Look! The economy’s sinking! Someone should do something!

Ben Bernanke doesn’t think the economy needs any more monetary stimulus, even though many types of monetary stimulus are essentially costless.  Oddly, however, Bernanke does seem to think we need fiscal stimulus, even though fiscal stimulus is extremely costly, imposing huge dead-weight costs on the economy from future tax increases:

Federal Reserve chief Ben Bernanke told Congress on Thursday that the economy needs continued government stimulus spending to strengthen the recovery and reduce unemployment. But more stimulus spending would be a tough sell with congressional Republicans, who say the first round hasn’t helped enough.

This has never made any sense to me.  In the comment section of a recent post, Andy Harless provided the most plausible explanation that I have seen thus far:

Under today’s circumstances, fiscal policy is more precise than monetary policy. (It’s easy to get a vaguely reasonable estimate of the effect of a fiscal policy move, e.g. extending unemployment benefits, on AD. Much harder to estimate the effect of, say, a $200 billion purchase of 5-year T-notes by the Fed.) I think this is somehow related to the conception that most people seem to have that fiscal policy affects real output and monetary policy affects the price level. I’m not sure exactly how.

The term ‘today’s circumstances’ refers to the current monetary base setting and near-zero interest rates.  Harless is arguing that this fulfills the “other things equal” assumption required to get relatively accurate fiscal stimulus multiplier estimates.  Elsewhere I have criticized that view, noting that Fed signals about future policy intentions (exit strategies, etc) are its most powerful tool.  But as this is a minority view, I’d like to focus on some other issues.

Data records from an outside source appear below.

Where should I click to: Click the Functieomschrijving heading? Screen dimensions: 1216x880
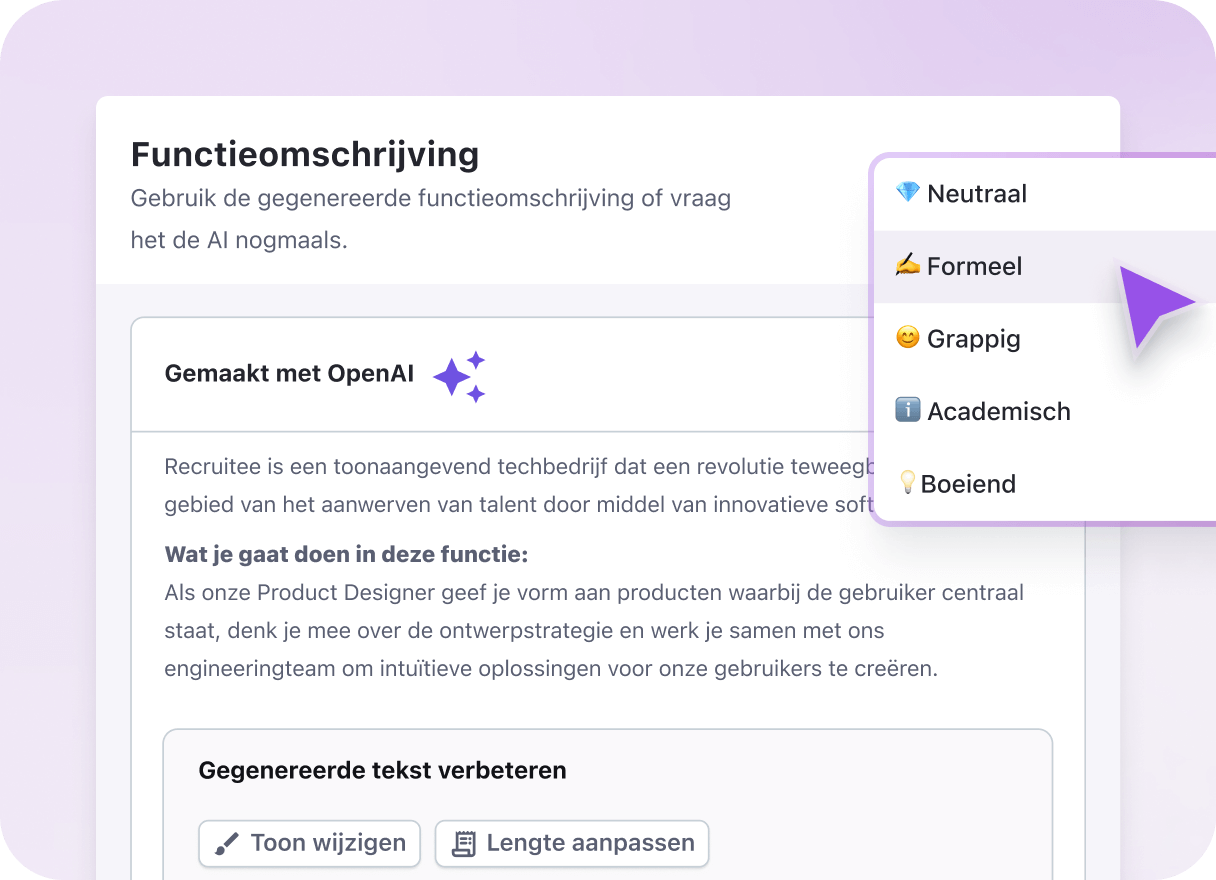pos(305,154)
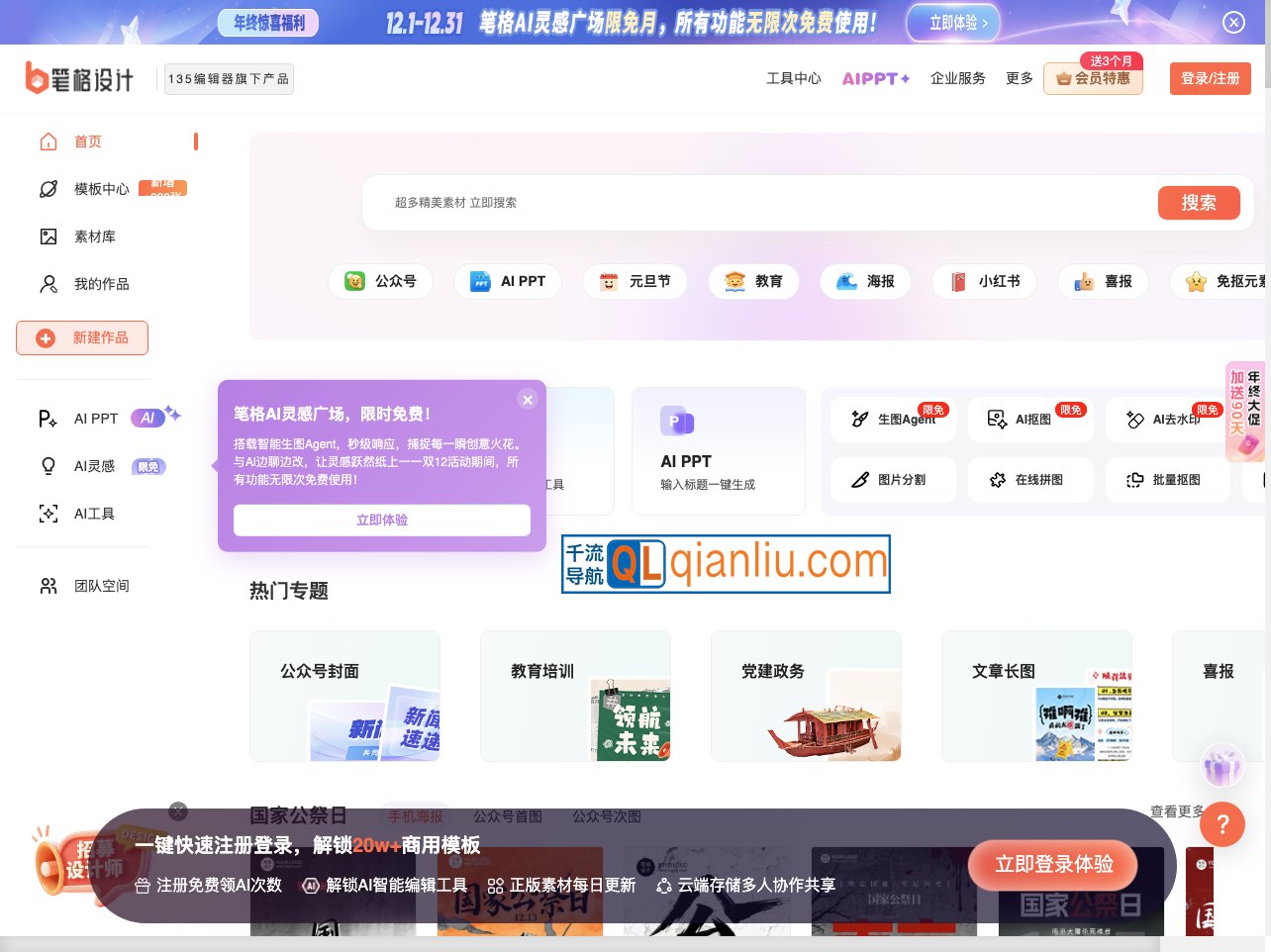This screenshot has width=1271, height=952.
Task: Open the 团队空间 team workspace
Action: 102,586
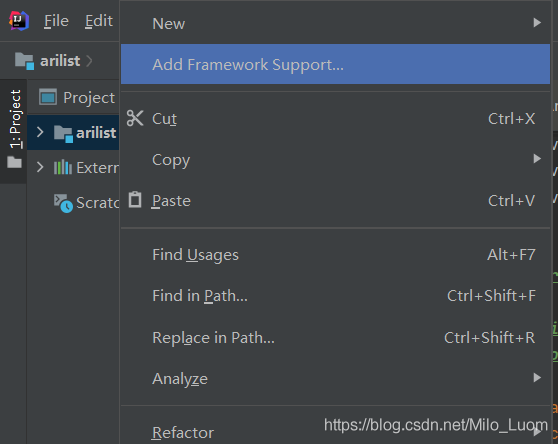This screenshot has width=558, height=444.
Task: Click the Project view window icon
Action: (x=48, y=97)
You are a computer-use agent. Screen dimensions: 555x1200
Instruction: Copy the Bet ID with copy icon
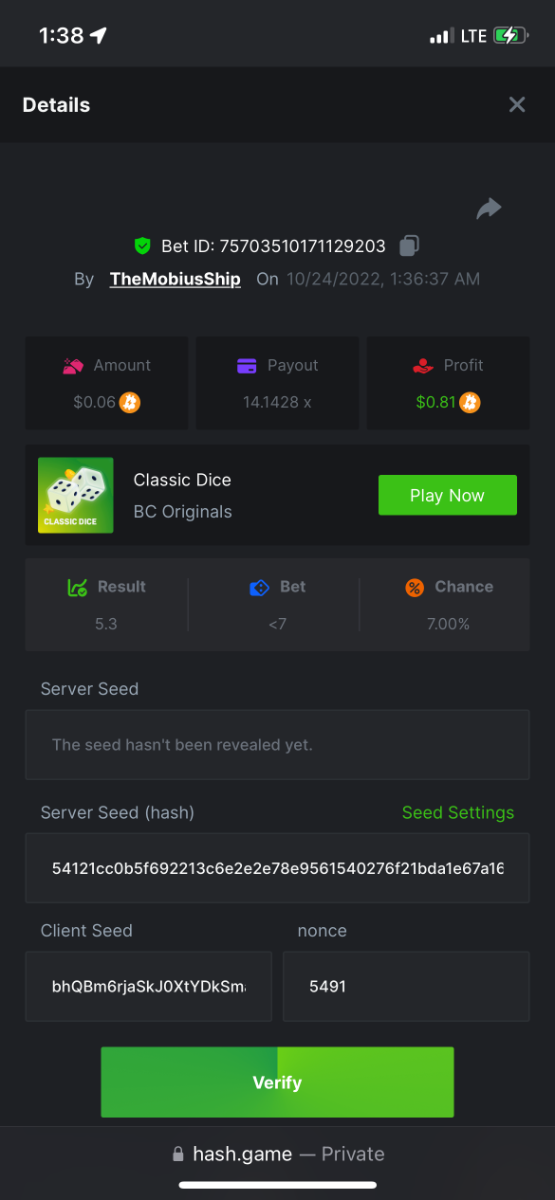tap(409, 245)
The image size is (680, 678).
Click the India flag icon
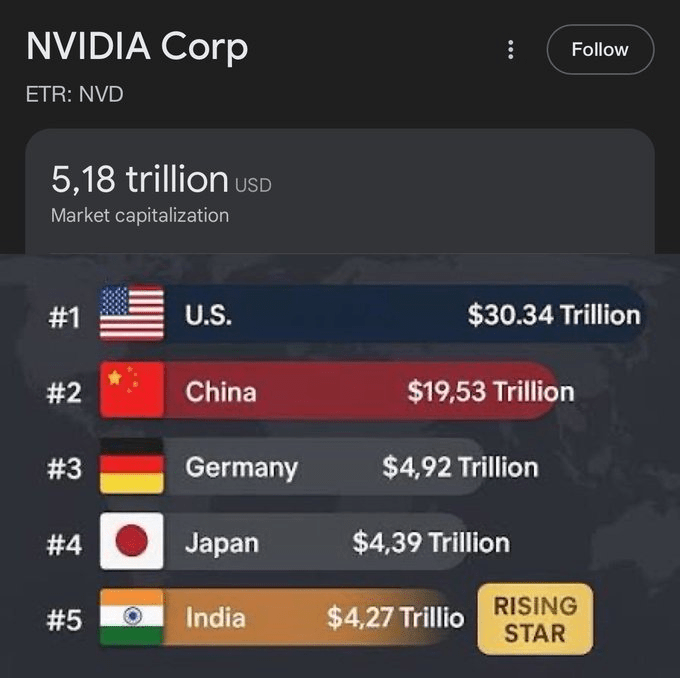coord(132,618)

1.  The first thing I’d say is that if the Fed believes it doesn’t have any precise tools to use, then it has no one but itself to blame.  In 1988 or 1989 I presented a paper at the New York Fed advocating the targeting of NGDP futures.  The audience assured me that the Fed already had all the tools it needed to target NGDP, and didn’t need any help from futures markets.  So how’s their interest rate targeting working out now?  Even worse, if you run out of interest rate “ammunition,” you’d presumably want to turn to QE.  Unfortunately the Fed began paying interest on reserves in October 2008, which essentially sterilized the effects of QE.  The Fed is like someone who puts on boxing gloves, and then complains that they are having trouble sewing on a button.  Take off your gloves!

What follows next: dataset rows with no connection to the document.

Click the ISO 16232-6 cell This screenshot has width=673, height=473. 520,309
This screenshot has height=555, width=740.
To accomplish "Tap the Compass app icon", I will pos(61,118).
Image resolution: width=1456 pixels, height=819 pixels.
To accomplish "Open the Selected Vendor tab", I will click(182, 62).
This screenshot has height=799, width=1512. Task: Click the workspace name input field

2.  The Fed definitely needs to move toward level targeting, and give up on the inflation targeting approach, which has obviously failed.  Under level targeting the economy is much less likely to overshoot toward high inflation, because commodity speculators will know that if inflation rises above target, tight money will later bring it back down to the target.  Even better, since markets are forward-looking, the mere expectation of future corrective action will make overshooting much less likely (as with a credible currency peg.)

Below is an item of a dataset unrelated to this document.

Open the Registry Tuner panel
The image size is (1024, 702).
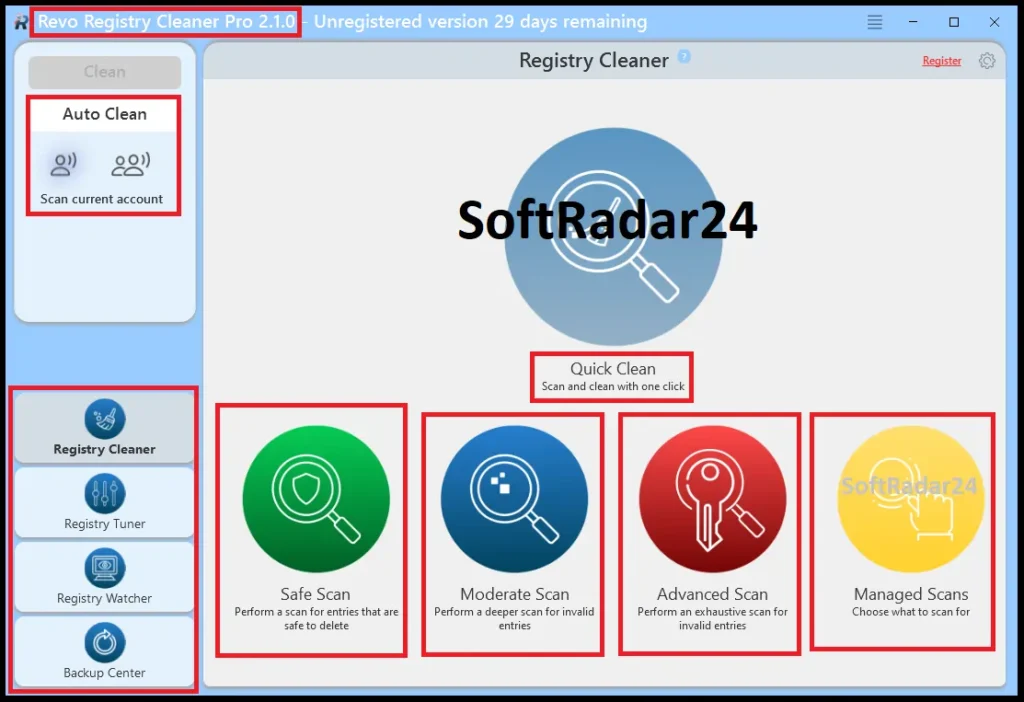104,502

3.  But even if the Fed sticks with inflation targeting, they ought to be able to prevent overshooting.  I think many economists are still over-reacting to a very painful episode in American monetary history, 1965-1981.  As you may recall (if you are an old guy like me), the economics profession was continually surprised by unexpected increases in inflation during that period, as the trend rate rose from about 1% to over 10%.  But there are two very good reasons why that won’t happen today.  Unlike during 1965-81, we have TIPS markets which allow us to measure inflation expectations in real time.  And second, the Fed has a much greater understanding of the risks associated with letting inflation expectations drift to higher levels.

You may ask why I focus on inflation expectations, and not inflation.  After all, market expectations can be wrong.  It turns out that it isn’t just me; the Fed also focuses on inflation expectations.  The reason is that transitory movements in actual inflation, which don’t get embedded into expectations, are not very harmful to the economy.  For instance, inflation might rise temporarily because of an oil shock.  But if inflation expectations don’t rise then the temporary rise in actual inflation won’t become embedded in core inflation and wages (which respond to inflation expectations.)

If inflation starts to creep up to unacceptable levels the Fed can raise rates.  There is nothing equivalent to the zero rate bound on the high side.  And the mere fact that markets know the Fed can do this will tend to keep inflation expectations well anchored.  Of course all of this would be much easier if the Fed came up with an explicit price level, or better yet, an NGDP target.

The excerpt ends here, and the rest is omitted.